**What is required:** Repeat all the records exactly, omitting pictures.
Content starts
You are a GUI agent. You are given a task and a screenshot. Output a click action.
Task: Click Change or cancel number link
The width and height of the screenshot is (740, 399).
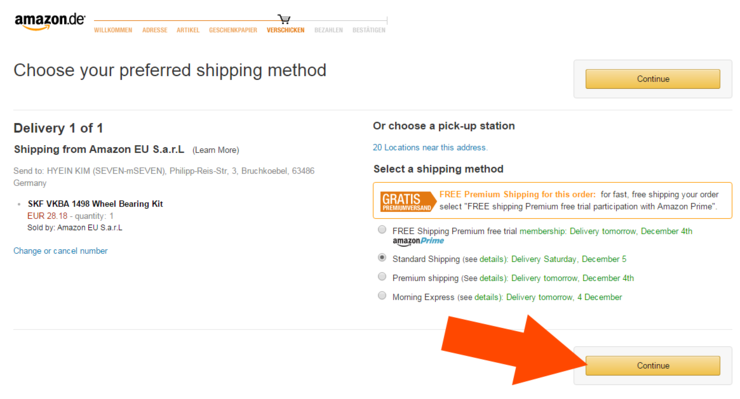click(60, 251)
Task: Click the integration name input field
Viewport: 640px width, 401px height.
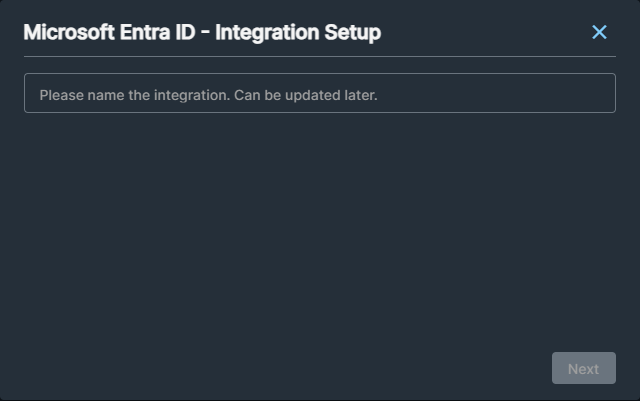Action: [x=319, y=93]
Content ends
**Solution below:**
You are a GUI agent. You are given a task and a screenshot. Output a click action.
Task: Click Change or cancel number link
The width and height of the screenshot is (740, 399).
click(60, 251)
Task: Click the integration name input field
Viewport: 640px width, 401px height.
Action: [x=319, y=93]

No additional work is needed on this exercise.